Our findings support Weber’s classic notion that followers recognizing the charismatic healer or leader as endowed with special powers is central to charismatic authority. While we agree with other researchers that communication style, ideology and personality as well as context may be important factors in facilitating charismatic influence (Conger and Kanungo, 1987; House and Howell, 1992; Barker, 1993; Kirkpatrick and Locke, 1996; Crant and Bateman, 2000; Gordijn and Stapel, 2008), we suggest that these aspects may primarily function as facilitators of the observed cognitive mechanism. Communication style, performance and personality, may enhance charismatic influence by boosting subjects’ trust which in turn causes a down-regulation of the executive network maximizing subjects’ susceptibility to charismatic vision and performance. Such behavioural and contextual components may be particularly important in the first stages of establishing charismatic authority and perhaps less important as the experience gets embedded in subjects’ memory.
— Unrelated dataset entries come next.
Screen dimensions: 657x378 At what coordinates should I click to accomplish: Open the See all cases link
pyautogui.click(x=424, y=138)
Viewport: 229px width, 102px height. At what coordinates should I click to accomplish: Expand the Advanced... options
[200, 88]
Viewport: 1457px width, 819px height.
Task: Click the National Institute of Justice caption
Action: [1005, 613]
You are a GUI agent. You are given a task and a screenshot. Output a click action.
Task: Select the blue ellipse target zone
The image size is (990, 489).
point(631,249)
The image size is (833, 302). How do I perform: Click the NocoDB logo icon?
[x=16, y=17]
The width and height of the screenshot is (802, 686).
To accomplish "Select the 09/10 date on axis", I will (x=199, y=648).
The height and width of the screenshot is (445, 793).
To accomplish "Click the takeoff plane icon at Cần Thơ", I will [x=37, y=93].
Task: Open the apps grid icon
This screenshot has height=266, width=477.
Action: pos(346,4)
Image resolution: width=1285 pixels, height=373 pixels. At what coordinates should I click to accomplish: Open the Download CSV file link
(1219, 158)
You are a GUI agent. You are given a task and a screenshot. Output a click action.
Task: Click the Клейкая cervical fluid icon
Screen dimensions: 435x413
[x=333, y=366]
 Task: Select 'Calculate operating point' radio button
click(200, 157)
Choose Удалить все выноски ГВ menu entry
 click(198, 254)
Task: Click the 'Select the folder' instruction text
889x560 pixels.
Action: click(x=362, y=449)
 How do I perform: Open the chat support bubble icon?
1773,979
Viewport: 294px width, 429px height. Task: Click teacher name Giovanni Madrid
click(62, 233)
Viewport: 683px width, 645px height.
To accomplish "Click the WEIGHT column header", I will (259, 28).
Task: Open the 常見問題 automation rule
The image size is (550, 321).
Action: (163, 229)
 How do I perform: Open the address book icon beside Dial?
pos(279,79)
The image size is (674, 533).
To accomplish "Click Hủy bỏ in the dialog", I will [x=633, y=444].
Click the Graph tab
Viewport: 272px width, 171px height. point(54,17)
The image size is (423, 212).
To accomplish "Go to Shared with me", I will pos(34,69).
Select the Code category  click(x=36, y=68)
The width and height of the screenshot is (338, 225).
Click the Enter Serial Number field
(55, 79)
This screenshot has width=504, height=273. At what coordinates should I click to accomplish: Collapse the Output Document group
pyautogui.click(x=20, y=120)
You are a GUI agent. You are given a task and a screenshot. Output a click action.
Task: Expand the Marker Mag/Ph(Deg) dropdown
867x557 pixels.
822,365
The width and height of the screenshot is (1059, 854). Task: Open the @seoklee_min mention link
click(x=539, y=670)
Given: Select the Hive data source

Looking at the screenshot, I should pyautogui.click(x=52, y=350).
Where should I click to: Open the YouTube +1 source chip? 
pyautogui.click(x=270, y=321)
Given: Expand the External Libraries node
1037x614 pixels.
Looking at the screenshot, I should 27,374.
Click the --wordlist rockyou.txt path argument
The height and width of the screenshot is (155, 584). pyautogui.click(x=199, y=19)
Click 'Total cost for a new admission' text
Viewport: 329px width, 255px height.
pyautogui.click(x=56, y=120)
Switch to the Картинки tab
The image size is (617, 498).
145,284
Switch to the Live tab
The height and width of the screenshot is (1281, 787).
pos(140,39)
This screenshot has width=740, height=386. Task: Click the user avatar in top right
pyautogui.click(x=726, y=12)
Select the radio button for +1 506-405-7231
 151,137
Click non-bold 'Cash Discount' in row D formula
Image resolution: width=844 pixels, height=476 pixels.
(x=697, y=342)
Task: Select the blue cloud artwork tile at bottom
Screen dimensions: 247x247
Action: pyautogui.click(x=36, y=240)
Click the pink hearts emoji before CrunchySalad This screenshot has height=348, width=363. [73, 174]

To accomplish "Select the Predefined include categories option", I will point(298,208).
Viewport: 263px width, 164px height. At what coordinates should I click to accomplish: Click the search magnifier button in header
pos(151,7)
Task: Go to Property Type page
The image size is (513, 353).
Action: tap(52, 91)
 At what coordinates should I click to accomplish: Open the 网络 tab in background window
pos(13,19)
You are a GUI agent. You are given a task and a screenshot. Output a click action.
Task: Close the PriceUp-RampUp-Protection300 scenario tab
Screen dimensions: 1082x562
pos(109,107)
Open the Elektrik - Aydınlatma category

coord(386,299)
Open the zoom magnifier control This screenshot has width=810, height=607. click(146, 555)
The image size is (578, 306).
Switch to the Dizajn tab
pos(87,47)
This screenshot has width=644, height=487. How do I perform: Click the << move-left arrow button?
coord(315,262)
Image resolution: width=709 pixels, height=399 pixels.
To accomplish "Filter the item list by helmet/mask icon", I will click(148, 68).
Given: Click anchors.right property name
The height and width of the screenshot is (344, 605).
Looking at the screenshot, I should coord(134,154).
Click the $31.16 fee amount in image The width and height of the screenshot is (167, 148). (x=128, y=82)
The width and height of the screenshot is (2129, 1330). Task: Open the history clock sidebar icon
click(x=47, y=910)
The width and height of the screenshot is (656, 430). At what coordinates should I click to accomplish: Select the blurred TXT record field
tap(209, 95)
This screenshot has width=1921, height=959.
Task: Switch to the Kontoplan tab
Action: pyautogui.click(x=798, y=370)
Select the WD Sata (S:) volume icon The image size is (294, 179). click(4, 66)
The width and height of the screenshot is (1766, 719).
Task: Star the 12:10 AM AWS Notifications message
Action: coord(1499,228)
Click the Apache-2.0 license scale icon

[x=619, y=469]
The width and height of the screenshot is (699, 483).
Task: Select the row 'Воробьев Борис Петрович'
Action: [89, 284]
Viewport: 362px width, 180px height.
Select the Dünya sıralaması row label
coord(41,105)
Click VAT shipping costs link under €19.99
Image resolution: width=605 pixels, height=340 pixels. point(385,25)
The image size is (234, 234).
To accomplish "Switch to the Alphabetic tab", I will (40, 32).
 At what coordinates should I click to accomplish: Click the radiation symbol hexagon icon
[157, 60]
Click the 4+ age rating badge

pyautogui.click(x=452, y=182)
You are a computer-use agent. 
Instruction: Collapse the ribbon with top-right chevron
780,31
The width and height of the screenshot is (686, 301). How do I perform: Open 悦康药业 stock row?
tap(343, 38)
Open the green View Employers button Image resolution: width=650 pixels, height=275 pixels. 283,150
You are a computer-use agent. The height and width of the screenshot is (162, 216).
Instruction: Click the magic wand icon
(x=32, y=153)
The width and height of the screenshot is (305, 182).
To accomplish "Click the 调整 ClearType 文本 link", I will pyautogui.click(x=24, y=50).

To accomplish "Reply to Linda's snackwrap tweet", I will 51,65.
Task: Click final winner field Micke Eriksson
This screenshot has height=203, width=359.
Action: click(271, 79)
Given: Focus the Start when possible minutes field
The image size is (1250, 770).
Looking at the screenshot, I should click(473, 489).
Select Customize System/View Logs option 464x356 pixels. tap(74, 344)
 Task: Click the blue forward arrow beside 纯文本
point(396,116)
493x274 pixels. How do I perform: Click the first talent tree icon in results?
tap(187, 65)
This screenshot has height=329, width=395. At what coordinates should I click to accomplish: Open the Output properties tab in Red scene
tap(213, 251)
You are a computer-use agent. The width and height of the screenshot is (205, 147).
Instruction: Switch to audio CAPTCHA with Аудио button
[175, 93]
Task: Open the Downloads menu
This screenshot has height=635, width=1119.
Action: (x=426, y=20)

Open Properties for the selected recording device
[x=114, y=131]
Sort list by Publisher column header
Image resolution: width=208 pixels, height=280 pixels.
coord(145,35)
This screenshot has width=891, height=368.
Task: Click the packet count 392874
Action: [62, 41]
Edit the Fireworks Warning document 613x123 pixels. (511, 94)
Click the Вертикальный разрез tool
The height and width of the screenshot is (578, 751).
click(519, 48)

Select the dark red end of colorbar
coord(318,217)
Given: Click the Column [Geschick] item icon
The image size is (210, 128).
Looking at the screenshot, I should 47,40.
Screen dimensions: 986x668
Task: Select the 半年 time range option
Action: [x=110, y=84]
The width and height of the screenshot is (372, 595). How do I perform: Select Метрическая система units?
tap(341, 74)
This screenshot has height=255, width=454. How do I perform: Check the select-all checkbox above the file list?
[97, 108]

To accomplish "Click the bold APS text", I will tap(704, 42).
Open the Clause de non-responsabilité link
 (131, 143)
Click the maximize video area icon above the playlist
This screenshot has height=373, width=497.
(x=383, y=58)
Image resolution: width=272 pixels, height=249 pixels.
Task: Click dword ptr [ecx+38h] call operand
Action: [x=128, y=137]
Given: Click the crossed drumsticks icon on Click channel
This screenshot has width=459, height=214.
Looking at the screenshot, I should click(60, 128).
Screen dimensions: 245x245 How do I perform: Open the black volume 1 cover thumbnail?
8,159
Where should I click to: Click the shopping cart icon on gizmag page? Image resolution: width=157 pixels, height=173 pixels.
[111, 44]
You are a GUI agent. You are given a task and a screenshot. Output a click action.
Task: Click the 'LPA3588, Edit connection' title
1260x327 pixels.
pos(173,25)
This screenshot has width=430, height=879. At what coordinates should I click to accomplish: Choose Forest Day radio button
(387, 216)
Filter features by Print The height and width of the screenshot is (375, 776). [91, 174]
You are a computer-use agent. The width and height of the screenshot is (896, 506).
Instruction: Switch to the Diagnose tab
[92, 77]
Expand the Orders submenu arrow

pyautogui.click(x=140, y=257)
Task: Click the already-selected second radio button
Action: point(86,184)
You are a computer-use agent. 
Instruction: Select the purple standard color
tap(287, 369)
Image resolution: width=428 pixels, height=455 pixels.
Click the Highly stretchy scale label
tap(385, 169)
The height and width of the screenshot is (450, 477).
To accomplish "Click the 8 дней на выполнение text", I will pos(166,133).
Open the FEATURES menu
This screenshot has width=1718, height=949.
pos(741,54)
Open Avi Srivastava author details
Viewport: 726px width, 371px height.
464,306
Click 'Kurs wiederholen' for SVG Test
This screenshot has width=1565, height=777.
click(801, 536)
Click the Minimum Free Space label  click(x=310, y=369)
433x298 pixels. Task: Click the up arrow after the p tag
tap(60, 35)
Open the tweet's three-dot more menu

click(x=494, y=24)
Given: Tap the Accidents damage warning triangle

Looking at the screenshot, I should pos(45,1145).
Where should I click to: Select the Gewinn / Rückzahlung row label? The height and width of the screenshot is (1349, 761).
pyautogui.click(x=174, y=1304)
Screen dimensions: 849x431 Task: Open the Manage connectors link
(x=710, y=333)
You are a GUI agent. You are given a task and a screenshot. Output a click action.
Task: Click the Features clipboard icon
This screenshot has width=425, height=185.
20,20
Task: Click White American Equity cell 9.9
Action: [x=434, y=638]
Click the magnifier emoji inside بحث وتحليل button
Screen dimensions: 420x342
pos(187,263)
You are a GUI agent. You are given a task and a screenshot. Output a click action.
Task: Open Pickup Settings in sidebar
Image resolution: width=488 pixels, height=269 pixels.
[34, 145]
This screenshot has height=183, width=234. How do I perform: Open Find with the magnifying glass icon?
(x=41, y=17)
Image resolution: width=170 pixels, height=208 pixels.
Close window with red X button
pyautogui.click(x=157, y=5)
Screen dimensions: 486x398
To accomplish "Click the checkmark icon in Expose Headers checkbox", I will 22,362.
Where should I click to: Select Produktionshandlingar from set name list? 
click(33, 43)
Nevertheless, our study demonstrates that even without these components, without any prior interaction or any explicit techniques, subjects are readily capable of responding to a person of charismatic authority with, (i) a down-regulation of the evoked BOLD response, (ii) a more positive reported experience of that person’s charisma and (iii) a stronger reported experience of God’s presence during that person’s prayer. We believe these early findings on Pentecostal interecessory prayer represent an important step toward an empirically based framework for understanding the cognitive mechanisms of charismatic authority.

Conflict of Interest

None declared.

This work was done in collaboration with the MR Research Centre and the Center of Functionally Integrative Neuroscience (CFIN), Aarhus University Hospital and the Department of the Study of Religion, Aarhus University. Andreas Roepstorff was supported by grants from the Danish National Research Foundation and the Danish Research Council for Culture and Communication. Thanks to Else-Marie Jegindø for practical assistance and a special thanks to Chris Frith for important comments and advice on the experimental design and data analysis.